If you want people to read your book, you have to be more than a talented storyteller or researcher – you will need plenty of persistence, says Darlene Quinn, a 75-year-old award-winning novelist whose passion for the written word trumped her lucrative position as a top executive at the legendary Bullocks Wilshire department stores.
“Sometimes an author has it easy; either they’re already a celebrity, or their name has been widely reported in a major public scandal – or both – but not even those criteria guarantee readership,” says Quinn, author of “Unpredictable Webs”, (www.darlenequinn.net), the newest in her stand-alone series of suspense-filled dramatic novels.
“Many authors will tell you just don’t get into the book-writing business, because writing something that people will want to read is challenge enough. Then you face the daunting process of getting people to buy it!”
She offers these tips for getting your book in front of the masses – and enticing them to buy it.
• Draw on the strengths that helped you meet previous challenges: Quinn found professional footing decades ago, in a time when it was rare for women to rise to executive positions. After earning a bachelor’s at San Jose State University, she became a schoolteacher. She later climbed her way up to working as a department store executive during a time of tremendous upheaval in the retail fashion industry. The tenacity and perseverance required to achieve that dream served her well when she fixed on another dream – writing – late in life. She sharpened her writing chops by penning articles for trade journals, magazines and newspapers.
• Book awards: Simply entering your book in a contest gives it some exposure. Should it be selected for an award, you’ve got a great marketing tool that can open doors otherwise closed to you. Awards sticker or seals, which can be added to the book cover, can help persuade book stores to carry it. The press release announcing winners of local, national or international book awards also trigger Google Alerts, positively increasing exposure. Announcements of winners prior to publication alert avid readers to upcoming releases.
• Book awards II: Do your research; make sure that the contest is well-established and legit. Read the rules, and if at all possible, research the judges who will be reviewing the books. Try to avoid contests that have high entry fees and those that appear to be non-discriminating. National and international contests such as the Indie Book Awards, Writers Digest Book Awards, USA Best Book Awards Reader’s Favorites, and International Best Book Award (sponsored by USA Book News) are just a few respectable contests that meet these criteria. There are also many legitimate regional and local book contests to consider.

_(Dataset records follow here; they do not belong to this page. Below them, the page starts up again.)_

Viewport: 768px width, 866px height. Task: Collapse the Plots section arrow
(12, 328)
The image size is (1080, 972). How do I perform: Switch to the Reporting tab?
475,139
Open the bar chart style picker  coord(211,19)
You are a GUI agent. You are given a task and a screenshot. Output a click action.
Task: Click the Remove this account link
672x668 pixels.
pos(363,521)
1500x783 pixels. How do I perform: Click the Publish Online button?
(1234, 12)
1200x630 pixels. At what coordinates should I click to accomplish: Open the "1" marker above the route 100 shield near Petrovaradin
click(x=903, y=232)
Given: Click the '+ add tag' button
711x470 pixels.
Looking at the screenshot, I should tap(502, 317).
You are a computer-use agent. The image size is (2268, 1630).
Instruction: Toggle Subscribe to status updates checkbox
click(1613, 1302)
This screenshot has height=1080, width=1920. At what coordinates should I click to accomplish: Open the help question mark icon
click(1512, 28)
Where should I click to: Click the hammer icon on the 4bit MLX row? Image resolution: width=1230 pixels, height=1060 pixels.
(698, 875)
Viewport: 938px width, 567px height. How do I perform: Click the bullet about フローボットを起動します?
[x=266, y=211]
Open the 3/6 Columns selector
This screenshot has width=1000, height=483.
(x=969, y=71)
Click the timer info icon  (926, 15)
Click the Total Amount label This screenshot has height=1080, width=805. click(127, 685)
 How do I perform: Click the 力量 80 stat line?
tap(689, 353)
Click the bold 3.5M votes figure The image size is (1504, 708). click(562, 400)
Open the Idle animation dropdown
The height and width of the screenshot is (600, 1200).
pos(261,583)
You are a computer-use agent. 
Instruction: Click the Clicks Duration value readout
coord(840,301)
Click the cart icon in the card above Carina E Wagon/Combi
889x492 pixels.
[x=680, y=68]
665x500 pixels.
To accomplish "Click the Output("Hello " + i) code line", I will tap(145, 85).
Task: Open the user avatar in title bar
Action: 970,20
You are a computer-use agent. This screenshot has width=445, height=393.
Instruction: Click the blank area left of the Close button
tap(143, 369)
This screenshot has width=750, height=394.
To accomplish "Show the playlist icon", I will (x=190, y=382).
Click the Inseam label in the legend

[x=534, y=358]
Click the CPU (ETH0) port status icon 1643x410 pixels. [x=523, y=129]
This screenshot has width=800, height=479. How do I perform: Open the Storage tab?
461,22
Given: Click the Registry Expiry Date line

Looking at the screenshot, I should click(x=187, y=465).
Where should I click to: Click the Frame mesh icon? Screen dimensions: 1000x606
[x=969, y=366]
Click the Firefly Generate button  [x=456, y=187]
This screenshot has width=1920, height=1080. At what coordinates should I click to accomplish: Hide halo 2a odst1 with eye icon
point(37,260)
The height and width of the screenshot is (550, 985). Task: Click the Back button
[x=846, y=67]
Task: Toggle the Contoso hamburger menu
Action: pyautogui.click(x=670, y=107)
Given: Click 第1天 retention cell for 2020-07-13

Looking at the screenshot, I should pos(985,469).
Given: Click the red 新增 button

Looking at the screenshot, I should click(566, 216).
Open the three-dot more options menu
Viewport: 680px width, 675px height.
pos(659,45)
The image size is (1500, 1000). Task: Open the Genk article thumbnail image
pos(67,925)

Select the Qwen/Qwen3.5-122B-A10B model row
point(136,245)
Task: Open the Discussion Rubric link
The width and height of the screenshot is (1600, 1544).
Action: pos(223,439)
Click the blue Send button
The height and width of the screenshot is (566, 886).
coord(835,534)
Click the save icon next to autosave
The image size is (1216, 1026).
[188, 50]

• Quality in every respect: With power comes responsibility. In the past, the only real hope an author had of being read by anyone beyond his or her immediate family was going through a major publisher. Today, authors can take production matters into their own hands with self- or independent publishing, which may lead to a contract with a major book company. Either way, a writer should ensure quality in every aspect — from the plot and characters, to the cover art, design and paper. Make sure the book is edited by an objective professional.